GOAL OF THE EXERCISE >>
Copy out exactly the stretch of the listing below that begins at the line containing "The width and height of the screenshot is (1253, 705)." and ends at the line containing "Given: Select column G header", and copy nothing outside it.

EXTRACTED MATERIAL >>
++++++++++

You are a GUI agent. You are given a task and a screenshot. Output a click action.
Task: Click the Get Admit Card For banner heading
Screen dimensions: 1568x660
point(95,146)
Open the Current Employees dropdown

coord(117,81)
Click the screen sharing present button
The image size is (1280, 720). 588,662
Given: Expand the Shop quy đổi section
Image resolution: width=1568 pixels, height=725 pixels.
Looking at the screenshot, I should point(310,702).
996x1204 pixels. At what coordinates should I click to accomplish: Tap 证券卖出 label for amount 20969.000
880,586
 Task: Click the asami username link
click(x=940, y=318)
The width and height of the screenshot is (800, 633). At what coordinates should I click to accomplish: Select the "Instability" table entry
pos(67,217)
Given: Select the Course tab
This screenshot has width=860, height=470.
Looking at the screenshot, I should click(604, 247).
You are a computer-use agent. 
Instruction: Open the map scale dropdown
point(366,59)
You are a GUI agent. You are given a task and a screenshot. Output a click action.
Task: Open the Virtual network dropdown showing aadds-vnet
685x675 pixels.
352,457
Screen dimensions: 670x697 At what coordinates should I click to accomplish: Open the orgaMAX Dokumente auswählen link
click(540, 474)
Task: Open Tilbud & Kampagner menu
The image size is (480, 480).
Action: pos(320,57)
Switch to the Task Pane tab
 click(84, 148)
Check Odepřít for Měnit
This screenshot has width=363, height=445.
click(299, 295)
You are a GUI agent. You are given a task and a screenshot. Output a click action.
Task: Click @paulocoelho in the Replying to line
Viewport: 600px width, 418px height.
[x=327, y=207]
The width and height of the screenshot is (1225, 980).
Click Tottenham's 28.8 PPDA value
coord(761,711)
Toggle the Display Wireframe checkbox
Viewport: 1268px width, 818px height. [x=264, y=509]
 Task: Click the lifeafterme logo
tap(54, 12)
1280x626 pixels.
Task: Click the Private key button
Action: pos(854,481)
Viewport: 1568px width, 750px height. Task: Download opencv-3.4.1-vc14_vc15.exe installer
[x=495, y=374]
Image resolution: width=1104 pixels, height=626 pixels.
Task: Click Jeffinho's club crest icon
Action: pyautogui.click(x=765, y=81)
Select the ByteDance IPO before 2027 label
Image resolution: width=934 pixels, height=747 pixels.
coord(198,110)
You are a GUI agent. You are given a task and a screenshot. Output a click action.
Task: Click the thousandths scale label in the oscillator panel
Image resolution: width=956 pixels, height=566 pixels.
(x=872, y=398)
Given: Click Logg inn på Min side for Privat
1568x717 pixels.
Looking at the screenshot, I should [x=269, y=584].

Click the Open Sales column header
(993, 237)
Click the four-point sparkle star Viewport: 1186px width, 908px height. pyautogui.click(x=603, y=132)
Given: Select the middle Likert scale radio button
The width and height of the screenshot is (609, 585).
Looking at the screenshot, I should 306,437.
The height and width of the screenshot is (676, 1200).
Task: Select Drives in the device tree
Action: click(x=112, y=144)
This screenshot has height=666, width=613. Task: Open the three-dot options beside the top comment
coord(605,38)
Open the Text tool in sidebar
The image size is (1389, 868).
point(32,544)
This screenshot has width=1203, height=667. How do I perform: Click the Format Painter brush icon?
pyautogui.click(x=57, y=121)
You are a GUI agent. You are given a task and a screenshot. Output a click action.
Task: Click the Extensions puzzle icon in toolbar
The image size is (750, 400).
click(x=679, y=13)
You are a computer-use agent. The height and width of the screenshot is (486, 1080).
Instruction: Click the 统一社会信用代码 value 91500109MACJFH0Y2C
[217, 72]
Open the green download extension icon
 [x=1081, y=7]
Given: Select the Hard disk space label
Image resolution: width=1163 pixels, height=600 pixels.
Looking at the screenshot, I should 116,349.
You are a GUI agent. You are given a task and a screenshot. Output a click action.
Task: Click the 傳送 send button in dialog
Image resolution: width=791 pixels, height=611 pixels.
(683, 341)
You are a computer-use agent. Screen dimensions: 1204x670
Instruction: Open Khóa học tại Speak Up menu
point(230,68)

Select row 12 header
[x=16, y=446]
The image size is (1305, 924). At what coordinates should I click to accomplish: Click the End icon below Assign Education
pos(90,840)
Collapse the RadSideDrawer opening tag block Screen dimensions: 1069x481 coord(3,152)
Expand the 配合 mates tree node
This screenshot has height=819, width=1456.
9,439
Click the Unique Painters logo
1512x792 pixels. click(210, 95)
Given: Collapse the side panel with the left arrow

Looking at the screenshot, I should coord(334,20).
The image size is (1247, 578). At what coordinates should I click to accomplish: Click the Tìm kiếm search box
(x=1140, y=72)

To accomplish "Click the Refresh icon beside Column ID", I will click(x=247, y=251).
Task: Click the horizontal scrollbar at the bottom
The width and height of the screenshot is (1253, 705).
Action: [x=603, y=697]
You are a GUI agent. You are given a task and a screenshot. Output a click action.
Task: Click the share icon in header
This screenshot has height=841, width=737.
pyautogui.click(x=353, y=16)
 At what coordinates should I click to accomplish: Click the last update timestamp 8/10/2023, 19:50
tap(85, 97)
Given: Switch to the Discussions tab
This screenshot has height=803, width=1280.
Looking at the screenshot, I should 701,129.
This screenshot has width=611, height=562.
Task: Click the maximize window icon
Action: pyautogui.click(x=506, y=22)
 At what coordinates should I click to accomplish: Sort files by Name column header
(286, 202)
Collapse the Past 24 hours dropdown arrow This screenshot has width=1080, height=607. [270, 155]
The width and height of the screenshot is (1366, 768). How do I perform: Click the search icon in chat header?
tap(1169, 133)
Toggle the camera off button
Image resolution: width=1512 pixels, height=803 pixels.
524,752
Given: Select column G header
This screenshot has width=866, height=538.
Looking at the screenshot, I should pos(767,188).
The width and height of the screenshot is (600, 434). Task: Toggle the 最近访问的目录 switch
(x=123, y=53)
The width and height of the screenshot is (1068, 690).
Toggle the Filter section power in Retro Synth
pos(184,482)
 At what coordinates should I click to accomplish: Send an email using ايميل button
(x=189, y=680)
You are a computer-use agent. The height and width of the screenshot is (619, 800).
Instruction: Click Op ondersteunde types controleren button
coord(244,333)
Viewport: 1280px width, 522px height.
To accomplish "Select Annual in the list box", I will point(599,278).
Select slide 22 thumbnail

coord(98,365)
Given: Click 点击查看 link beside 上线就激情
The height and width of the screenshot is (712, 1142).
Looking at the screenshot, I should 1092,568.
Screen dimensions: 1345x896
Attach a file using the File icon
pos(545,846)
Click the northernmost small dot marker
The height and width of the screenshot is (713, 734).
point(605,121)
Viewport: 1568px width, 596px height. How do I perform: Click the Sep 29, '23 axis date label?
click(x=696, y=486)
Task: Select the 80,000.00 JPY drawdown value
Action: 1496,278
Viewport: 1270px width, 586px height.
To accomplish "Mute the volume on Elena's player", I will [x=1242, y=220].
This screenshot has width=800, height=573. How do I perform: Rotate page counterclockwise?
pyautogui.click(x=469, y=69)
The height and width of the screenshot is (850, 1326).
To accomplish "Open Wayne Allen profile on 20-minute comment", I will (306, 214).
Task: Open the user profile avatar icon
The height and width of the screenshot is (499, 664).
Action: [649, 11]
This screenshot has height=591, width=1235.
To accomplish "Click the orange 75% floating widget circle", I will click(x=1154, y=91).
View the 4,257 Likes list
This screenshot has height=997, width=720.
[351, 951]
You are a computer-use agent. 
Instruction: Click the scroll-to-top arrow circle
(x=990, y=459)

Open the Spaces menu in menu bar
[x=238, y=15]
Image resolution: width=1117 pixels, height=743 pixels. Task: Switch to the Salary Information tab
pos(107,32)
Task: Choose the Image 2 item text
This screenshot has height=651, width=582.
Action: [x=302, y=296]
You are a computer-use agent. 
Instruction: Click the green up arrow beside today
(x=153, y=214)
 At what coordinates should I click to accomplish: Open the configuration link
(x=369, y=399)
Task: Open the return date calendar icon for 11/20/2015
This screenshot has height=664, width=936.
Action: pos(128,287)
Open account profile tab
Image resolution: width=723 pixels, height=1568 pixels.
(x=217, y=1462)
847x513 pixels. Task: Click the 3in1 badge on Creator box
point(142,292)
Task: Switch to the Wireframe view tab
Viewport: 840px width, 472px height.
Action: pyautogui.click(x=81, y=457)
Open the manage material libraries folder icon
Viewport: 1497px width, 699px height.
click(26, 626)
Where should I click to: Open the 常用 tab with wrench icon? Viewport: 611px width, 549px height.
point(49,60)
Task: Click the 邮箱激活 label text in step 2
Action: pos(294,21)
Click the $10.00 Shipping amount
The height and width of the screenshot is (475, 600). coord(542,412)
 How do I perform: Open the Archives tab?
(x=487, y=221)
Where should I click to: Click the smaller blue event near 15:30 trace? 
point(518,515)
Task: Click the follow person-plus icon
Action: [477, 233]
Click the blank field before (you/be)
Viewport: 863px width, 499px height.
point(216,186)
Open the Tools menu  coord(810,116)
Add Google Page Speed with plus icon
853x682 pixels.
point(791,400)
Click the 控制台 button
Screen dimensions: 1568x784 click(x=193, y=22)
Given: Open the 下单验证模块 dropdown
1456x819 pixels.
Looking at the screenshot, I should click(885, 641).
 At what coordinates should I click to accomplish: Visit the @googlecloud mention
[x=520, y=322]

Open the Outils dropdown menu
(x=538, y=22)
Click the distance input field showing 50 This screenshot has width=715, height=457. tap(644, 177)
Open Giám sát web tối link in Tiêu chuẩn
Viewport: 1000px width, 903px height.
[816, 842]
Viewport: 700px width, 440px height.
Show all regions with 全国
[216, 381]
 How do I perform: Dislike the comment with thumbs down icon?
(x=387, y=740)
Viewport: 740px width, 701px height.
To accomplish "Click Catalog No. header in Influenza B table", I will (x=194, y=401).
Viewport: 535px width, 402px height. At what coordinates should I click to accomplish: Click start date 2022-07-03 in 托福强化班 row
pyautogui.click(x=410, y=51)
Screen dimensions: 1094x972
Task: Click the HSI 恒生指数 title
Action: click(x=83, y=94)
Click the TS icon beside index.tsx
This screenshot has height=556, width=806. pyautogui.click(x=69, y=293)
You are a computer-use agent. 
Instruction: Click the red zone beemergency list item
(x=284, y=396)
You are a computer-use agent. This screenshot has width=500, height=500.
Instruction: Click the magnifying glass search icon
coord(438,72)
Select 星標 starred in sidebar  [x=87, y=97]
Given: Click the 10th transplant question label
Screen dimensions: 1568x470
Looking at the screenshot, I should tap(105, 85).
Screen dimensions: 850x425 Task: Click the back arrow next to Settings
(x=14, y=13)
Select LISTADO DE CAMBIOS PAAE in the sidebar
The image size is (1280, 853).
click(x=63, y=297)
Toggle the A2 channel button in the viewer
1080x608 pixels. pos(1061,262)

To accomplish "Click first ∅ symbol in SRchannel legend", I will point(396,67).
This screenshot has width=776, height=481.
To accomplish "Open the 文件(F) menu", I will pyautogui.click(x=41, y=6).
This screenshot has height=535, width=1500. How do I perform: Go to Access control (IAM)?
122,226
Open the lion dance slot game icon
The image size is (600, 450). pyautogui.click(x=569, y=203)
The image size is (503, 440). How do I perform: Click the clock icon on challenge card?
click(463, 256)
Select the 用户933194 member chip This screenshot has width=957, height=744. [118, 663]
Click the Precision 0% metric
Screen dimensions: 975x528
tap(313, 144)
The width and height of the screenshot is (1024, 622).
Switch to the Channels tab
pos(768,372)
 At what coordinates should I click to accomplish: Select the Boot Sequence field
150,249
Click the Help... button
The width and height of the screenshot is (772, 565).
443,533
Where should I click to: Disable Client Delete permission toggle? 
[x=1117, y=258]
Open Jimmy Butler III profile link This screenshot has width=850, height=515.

++++++++++

ANSWER SECTION >>
The width and height of the screenshot is (1253, 705).
Action: [x=603, y=697]
You are a GUI agent. You are given a task and a screenshot. Output a click action.
Task: Click the share icon in header
This screenshot has height=841, width=737.
pyautogui.click(x=353, y=16)
 At what coordinates should I click to accomplish: Click the last update timestamp 8/10/2023, 19:50
tap(85, 97)
Given: Switch to the Discussions tab
This screenshot has height=803, width=1280.
Looking at the screenshot, I should 701,129.
This screenshot has width=611, height=562.
Task: Click the maximize window icon
Action: pyautogui.click(x=506, y=22)
 At what coordinates should I click to accomplish: Sort files by Name column header
(286, 202)
Collapse the Past 24 hours dropdown arrow This screenshot has width=1080, height=607. [270, 155]
The width and height of the screenshot is (1366, 768). How do I perform: Click the search icon in chat header?
tap(1169, 133)
Toggle the camera off button
Image resolution: width=1512 pixels, height=803 pixels.
524,752
Given: Select column G header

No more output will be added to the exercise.